== Data excerpts ==
*** Begin section ***

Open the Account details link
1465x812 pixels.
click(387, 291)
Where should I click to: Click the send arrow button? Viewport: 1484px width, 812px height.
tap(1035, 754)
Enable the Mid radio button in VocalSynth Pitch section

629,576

*** End section ***

== Exercise prompt ==
Output exactly what runs from the line with "Where should I" to the final line above, both lines included, and nothing else.

== Solution below ==
Where should I click to: Click the send arrow button? Viewport: 1484px width, 812px height.
tap(1035, 754)
Enable the Mid radio button in VocalSynth Pitch section

629,576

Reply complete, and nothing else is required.